Turn every line of the records below into a numbered list, and leave out any blank lines.

────────────────

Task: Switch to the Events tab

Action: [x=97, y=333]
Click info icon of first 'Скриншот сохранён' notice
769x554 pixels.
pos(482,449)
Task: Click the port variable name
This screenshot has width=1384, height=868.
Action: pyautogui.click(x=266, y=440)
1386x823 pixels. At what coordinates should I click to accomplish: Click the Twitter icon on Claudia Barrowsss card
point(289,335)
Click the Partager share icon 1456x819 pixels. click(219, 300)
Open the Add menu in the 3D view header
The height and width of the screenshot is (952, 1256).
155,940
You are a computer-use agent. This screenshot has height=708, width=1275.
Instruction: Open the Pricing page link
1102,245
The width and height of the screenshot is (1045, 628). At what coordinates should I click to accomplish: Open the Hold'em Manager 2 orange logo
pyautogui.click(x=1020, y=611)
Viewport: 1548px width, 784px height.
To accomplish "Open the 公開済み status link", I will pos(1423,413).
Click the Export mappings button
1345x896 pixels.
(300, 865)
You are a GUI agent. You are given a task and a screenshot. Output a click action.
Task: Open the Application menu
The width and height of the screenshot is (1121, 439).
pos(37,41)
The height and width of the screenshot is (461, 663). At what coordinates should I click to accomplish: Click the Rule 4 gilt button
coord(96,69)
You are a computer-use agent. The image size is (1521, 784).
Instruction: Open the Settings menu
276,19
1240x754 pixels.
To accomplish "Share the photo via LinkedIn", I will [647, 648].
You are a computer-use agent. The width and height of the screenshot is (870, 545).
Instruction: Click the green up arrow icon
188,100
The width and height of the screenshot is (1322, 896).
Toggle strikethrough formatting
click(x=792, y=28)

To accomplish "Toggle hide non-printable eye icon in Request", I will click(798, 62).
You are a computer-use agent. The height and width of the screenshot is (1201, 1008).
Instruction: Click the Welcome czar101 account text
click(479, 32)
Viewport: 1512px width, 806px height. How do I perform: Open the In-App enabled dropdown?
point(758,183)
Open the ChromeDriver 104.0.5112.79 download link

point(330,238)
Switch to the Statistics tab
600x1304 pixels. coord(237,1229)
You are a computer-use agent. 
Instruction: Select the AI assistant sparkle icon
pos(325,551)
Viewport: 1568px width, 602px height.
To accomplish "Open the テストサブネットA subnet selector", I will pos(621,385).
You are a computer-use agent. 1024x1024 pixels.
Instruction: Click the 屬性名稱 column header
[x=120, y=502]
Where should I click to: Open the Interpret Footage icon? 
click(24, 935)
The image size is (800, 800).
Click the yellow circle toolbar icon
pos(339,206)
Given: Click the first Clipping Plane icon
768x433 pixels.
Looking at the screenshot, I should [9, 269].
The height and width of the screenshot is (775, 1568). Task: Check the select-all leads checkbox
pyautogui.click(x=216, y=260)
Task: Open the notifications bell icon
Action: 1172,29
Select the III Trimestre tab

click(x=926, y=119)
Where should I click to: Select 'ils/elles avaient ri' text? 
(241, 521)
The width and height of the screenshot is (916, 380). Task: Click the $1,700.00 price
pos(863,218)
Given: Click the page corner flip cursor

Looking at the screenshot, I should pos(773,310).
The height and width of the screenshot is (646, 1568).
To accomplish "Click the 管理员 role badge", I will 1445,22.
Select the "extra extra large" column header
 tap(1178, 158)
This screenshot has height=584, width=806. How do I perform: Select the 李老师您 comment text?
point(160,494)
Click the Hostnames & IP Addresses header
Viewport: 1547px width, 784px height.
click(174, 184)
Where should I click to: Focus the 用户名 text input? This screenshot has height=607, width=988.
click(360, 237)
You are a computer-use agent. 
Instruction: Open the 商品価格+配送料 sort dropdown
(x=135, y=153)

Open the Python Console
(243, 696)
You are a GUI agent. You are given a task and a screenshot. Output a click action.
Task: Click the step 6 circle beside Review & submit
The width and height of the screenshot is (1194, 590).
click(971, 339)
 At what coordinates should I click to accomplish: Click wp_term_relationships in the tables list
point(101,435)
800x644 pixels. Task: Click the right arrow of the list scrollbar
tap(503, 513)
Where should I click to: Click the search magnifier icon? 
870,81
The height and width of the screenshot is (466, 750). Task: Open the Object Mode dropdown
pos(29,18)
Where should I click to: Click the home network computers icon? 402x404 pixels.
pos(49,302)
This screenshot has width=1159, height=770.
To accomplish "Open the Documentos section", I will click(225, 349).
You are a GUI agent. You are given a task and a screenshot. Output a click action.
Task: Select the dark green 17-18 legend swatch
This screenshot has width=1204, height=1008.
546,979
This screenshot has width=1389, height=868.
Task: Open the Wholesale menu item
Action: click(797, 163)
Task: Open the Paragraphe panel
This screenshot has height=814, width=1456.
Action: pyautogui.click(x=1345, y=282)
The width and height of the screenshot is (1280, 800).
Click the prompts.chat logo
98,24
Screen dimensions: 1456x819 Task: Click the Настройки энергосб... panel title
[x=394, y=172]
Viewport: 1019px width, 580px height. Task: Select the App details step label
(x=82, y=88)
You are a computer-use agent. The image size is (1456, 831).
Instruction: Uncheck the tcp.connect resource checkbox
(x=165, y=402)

────────────────

[Solution for this exercise]
1. Task: Switch to the Events tab
2. Action: [x=97, y=333]
3. Click info icon of first 'Скриншот сохранён' notice
4. 769x554 pixels.
5. pos(482,449)
6. Task: Click the port variable name
7. This screenshot has width=1384, height=868.
8. Action: pyautogui.click(x=266, y=440)
9. 1386x823 pixels. At what coordinates should I click to accomplish: Click the Twitter icon on Claudia Barrowsss card
10. point(289,335)
11. Click the Partager share icon 1456x819 pixels. click(219, 300)
12. Open the Add menu in the 3D view header
13. The height and width of the screenshot is (952, 1256).
14. 155,940
15. You are a computer-use agent. This screenshot has height=708, width=1275.
16. Instruction: Open the Pricing page link
17. 1102,245
18. The width and height of the screenshot is (1045, 628). At what coordinates should I click to accomplish: Open the Hold'em Manager 2 orange logo
19. pyautogui.click(x=1020, y=611)
20. Viewport: 1548px width, 784px height.
21. To accomplish "Open the 公開済み status link", I will pos(1423,413).
22. Click the Export mappings button
23. 1345x896 pixels.
24. (300, 865)
25. You are a GUI agent. You are given a task and a screenshot. Output a click action.
26. Task: Open the Application menu
27. The width and height of the screenshot is (1121, 439).
28. pos(37,41)
29. The height and width of the screenshot is (461, 663). At what coordinates should I click to accomplish: Click the Rule 4 gilt button
30. coord(96,69)
31. You are a computer-use agent. The image size is (1521, 784).
32. Instruction: Open the Settings menu
33. 276,19
34. 1240x754 pixels.
35. To accomplish "Share the photo via LinkedIn", I will [647, 648].
36. You are a computer-use agent. The width and height of the screenshot is (870, 545).
37. Instruction: Click the green up arrow icon
38. 188,100
39. The width and height of the screenshot is (1322, 896).
40. Toggle strikethrough formatting
41. click(x=792, y=28)
42. To accomplish "Toggle hide non-printable eye icon in Request", I will click(798, 62).
43. You are a computer-use agent. The height and width of the screenshot is (1201, 1008).
44. Instruction: Click the Welcome czar101 account text
45. click(479, 32)
46. Viewport: 1512px width, 806px height. How do I perform: Open the In-App enabled dropdown?
47. point(758,183)
48. Open the ChromeDriver 104.0.5112.79 download link
49. point(330,238)
50. Switch to the Statistics tab
51. 600x1304 pixels. coord(237,1229)
52. You are a computer-use agent. 
53. Instruction: Select the AI assistant sparkle icon
54. pos(325,551)
55. Viewport: 1568px width, 602px height.
56. To accomplish "Open the テストサブネットA subnet selector", I will pos(621,385).
57. You are a computer-use agent. 1024x1024 pixels.
58. Instruction: Click the 屬性名稱 column header
59. [x=120, y=502]
60. Where should I click to: Open the Interpret Footage icon? 
61. click(24, 935)
62. The image size is (800, 800).
63. Click the yellow circle toolbar icon
64. pos(339,206)
65. Given: Click the first Clipping Plane icon
66. 768x433 pixels.
67. Looking at the screenshot, I should [9, 269].
68. The height and width of the screenshot is (775, 1568). Task: Check the select-all leads checkbox
69. pyautogui.click(x=216, y=260)
70. Task: Open the notifications bell icon
71. Action: 1172,29
72. Select the III Trimestre tab
73. click(x=926, y=119)
74. Where should I click to: Select 'ils/elles avaient ri' text? 
75. (241, 521)
76. The width and height of the screenshot is (916, 380). Task: Click the $1,700.00 price
77. pos(863,218)
78. Given: Click the page corner flip cursor
79. Looking at the screenshot, I should pos(773,310).
80. The height and width of the screenshot is (646, 1568).
81. To accomplish "Click the 管理员 role badge", I will 1445,22.
82. Select the "extra extra large" column header
83.  tap(1178, 158)
84. This screenshot has height=584, width=806. How do I perform: Select the 李老师您 comment text?
85. point(160,494)
86. Click the Hostnames & IP Addresses header
87. Viewport: 1547px width, 784px height.
88. click(174, 184)
89. Where should I click to: Focus the 用户名 text input? This screenshot has height=607, width=988.
90. click(360, 237)
91. You are a computer-use agent. 
92. Instruction: Open the 商品価格+配送料 sort dropdown
93. (x=135, y=153)
94. Open the Python Console
95. (243, 696)
96. You are a GUI agent. You are given a task and a screenshot. Output a click action.
97. Task: Click the step 6 circle beside Review & submit
98. The width and height of the screenshot is (1194, 590).
99. click(971, 339)
100.  At what coordinates should I click to accomplish: Click wp_term_relationships in the tables list
101. point(101,435)
102. 800x644 pixels. Task: Click the right arrow of the list scrollbar
103. tap(503, 513)
104. Where should I click to: Click the search magnifier icon? 
105. 870,81
106. The height and width of the screenshot is (466, 750). Task: Open the Object Mode dropdown
107. pos(29,18)
108. Where should I click to: Click the home network computers icon? 402x404 pixels.
109. pos(49,302)
110. This screenshot has width=1159, height=770.
111. To accomplish "Open the Documentos section", I will click(225, 349).
112. You are a GUI agent. You are given a task and a screenshot. Output a click action.
113. Task: Select the dark green 17-18 legend swatch
114. This screenshot has width=1204, height=1008.
115. 546,979
116. This screenshot has width=1389, height=868.
117. Task: Open the Wholesale menu item
118. Action: click(797, 163)
119. Task: Open the Paragraphe panel
120. This screenshot has height=814, width=1456.
121. Action: pyautogui.click(x=1345, y=282)
122. The width and height of the screenshot is (1280, 800).
123. Click the prompts.chat logo
124. 98,24
125. Screen dimensions: 1456x819 Task: Click the Настройки энергосб... panel title
126. [x=394, y=172]
127. Viewport: 1019px width, 580px height. Task: Select the App details step label
128. (x=82, y=88)
129. You are a computer-use agent. The image size is (1456, 831).
130. Instruction: Uncheck the tcp.connect resource checkbox
131. (x=165, y=402)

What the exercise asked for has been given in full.